It's my first season and i tell you my first snowboarding lesson i got all beat up and didn't want to do anything else the next day i fell so much that i hurt my tailbone. i started on a bunny hill just a month ago, now i'm riding blues and black and a lil bit of freestyle here and there. Im trying my best and hardest to learn as much as i can this season and im hoping to hit double diamonds by the end of the season.


So if you don't fall good for you, your prolly still stuck on a bunny hill.


----------



## accuracy (Jan 13, 2013)

Extremo said:


> This piece is held on by adhesive. As long as you're not throwing the thing around it shouldn't fall off.
> 
> 
> Instead he comes in and rants like his entire highback pops off. With all of the binding issues out there, this has got to be the dumbest thing to complain about.
> ...



Did you read my first post at all? or your just farting out words off you ass when you started posting here?

It's not held by adhesive " you need to put adhesive on it before you loose it"

Im not ranting about Union im simply telling others that thinking about getting this bindings that this trims pops off. maybe, just maybe they will care enough to glue em and not to loose em like you did. Not everyone is like you who don't care about cosmetic stuff.


Did any of my post say's i want Union to help me with my shit? No i didn't. The only trim piece i lost is the square logo.

It might be dumb for you but it's not for me, i payed premium price for this bindings $300 here in Canada i payed in full no discount or what so ever. I want them mto atleast looks complete for the first season.


----------



## OU812 (Feb 2, 2013)

Awesome, such a friendly place here sometimes when it comes to welcoming newcomers.


----------



## tj_ras (Feb 13, 2011)

accuracy said:


> Did any of my post say's i want Union to help me with my shit? No i didn't. The only trim piece i lost is the square logo.


Hmmm......so you care enough to complain about the issue but not enough to fix the issue......awsome logic.:thumbsup:


----------



## triumph.man (Feb 3, 2012)

accuracy said:


> So your telling me on you first season or first lesson if you took some you didn't fell on your ass? even pro's fall. have you been reading my post on this thread.
> 
> 
> It's my first season and i tell you my first snowboarding lesson i got all beat up and didn't want to do anything else the next day i fell so much that i hurt my tailbone. i started on a bunny hill just a month ago, now i'm riding blues and black and a lil bit of freestyle here and there. Im trying my best and hardest to learn as much as i can this season and im hoping to hit double diamonds by the end of the season.
> ...


You are complaining about pieces falling off, and by the looks of it, i would think your equipment is getting the abuse. next week, you will probably come back out saying that your new board has a topsheet and base scratch, and how manufacturer should make it scratch resistant b/c you paid top dollars for it. 

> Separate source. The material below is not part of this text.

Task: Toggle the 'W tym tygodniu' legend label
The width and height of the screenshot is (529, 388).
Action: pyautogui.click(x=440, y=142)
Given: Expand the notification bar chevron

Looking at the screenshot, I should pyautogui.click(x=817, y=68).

I'm not hating on people spending top dollar for their stuff, that's great. But when someone like a beginner, buying expensive equipment and coming back out that their equipment isn't "abuse" proof, that is all on the rider and not the manufacturer. Many people in this forum, advise beginners to buy used first, and then buy new later.

It's a snowboard. meant to ride on snow, rails, rocks...it's gonna get scratched and things are gonna rip/come off. Deal w/ it, or if you are stressing about it that much, take up knitting.

So many damn crybabies!!


----------



## --bigtime-- (Sep 10, 2010)

Came here to say I LOVE my 10/11 Forces on my Skate Banana and just bought another pair (12/13) for my NeverSummer. Union makes a damn good binding and I don't know if I still have my stickers/logos on mine but I'll check when I get home.


----------



## triumph.man (Feb 3, 2012)

Ditto, I love my Union's as well!! =)


----------



## triumph.man (Feb 3, 2012)

accuracy said:


> *i started on a bunny hill just a month ago*, now i'm riding blues and *black and a lil bit of freestyle* here and there.

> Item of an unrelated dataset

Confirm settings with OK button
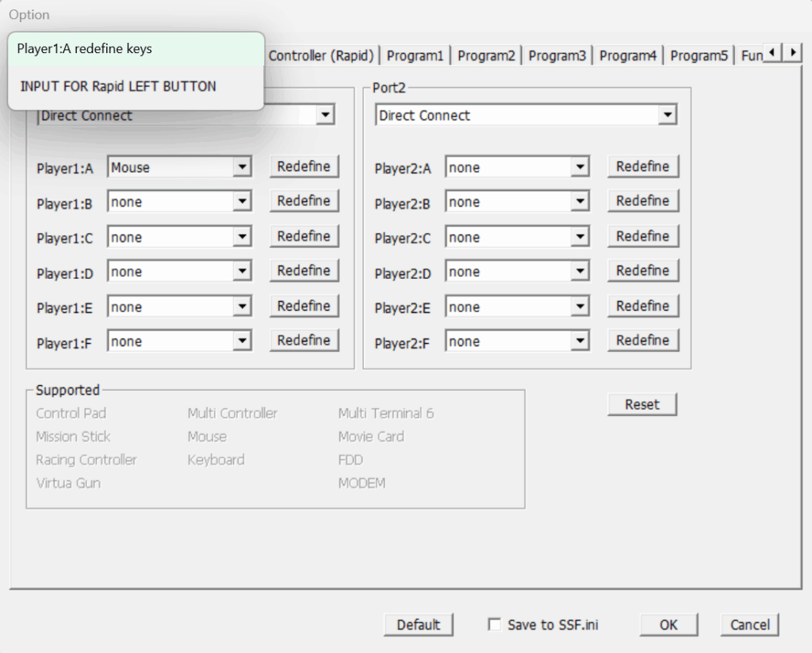 [668, 624]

I have high doubts on this


----------



## East§ide (Mar 14, 2011)

same thing happened to mine. this is after 12 days of use, one shortened season:


































luckily, i sold them last night


----------



## Extremo (Nov 6, 2008)

East§ide said:


> same thing happened to mine. this is after 12 days of use, one shortened season:
> 
> 
> 
> ...


Whoa. 12 days? Seriously. They look like they were dragged home behind your car. I don't think my 3 year old Force's even look like that. Damn. That's some use.


----------



## Gdog42 (Nov 11, 2012)

Have you contacted C3 about it? They'll send you a replacement baseplate. 

I've had a pair of Union bindings for 2 seasons now and have never had a problem the square logo coming off. You have a legitimate argument- I would also be pissed to pay $200 for a pair of bindings just to have a piece come off on day 1.

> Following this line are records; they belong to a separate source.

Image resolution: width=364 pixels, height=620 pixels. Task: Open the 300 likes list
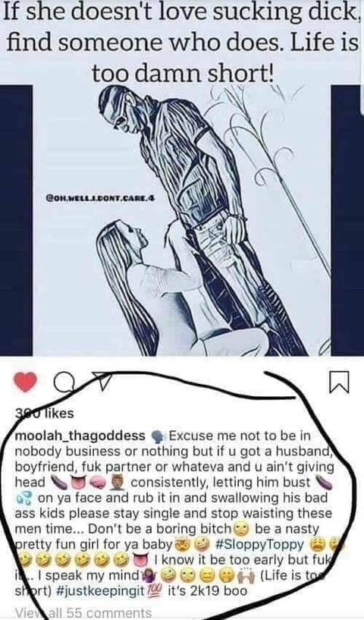(44, 414)
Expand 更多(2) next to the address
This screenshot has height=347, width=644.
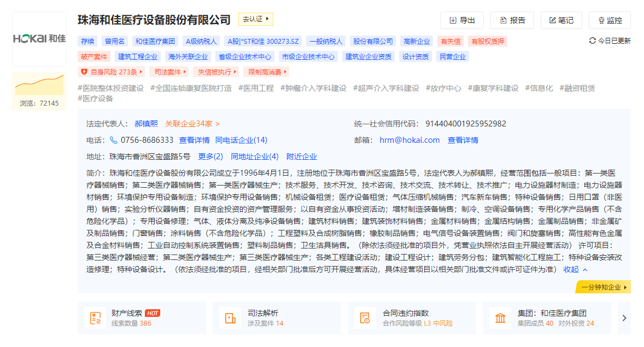210,156
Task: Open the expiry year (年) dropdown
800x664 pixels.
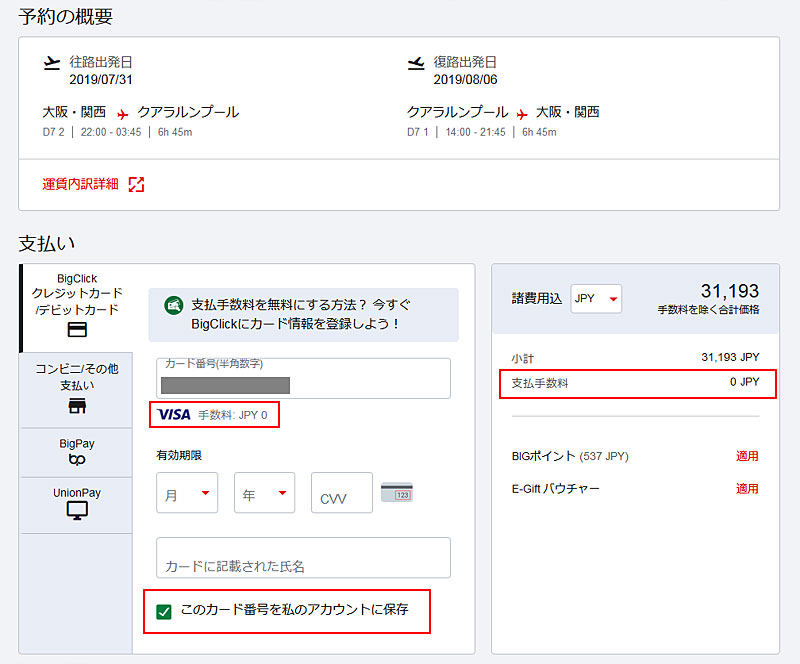Action: pyautogui.click(x=264, y=493)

it's not right, and it is *not* a "common" problem. I've never even heard of this issue before. You make sure you do everything you can to get this problem fixed. Call C3 via phone- that's the fastest way to get it sorted out.

And don't listen to Mr. Extremo over there. He's just an absolute Union fanboy to the point where if there's a problem (even if Union admits it), he'll blame the person who owns the bindings and accuse them of using them incorrectly or some other bullshit. He's done this on countless other threads. 

I'm a fan of Union myself, but I don't try to praise them as being completely flawless. There have definitely been some problems with them now and in the past that Union has also acknowledged, and they're fixing all of them for next season. :thumbsup: 

Hope it works out for you!


----------



## East§ide (Mar 14, 2011)

Extremo said:


> Whoa. 12 days? Seriously. They look like they were dragged home behind your car. I don't think my 3 year old Force's even look like that. Damn. That's some use.


I shit you not. 12 days tops. That's why I was SO pissed about it. And I'm honestly not that great a rider that these should be so beat to shit. I don't even jib really


----------



## guharon (Mar 4, 2012)

triumph.man said:


> I see so many people on my mountain having $700+ worth of equipment, yet can't even get down a blue smoothly. Unfortunately people are more obsessed with how they look and what equipment they have rather then enjoying the sport and having fun. Sorry, but I laugh at these tools.


Are you serious?

Who are you to judge how much fun someone is having? You seriously go to the mountain and judge others on their gear, then have the audacity to call _them_ tools? 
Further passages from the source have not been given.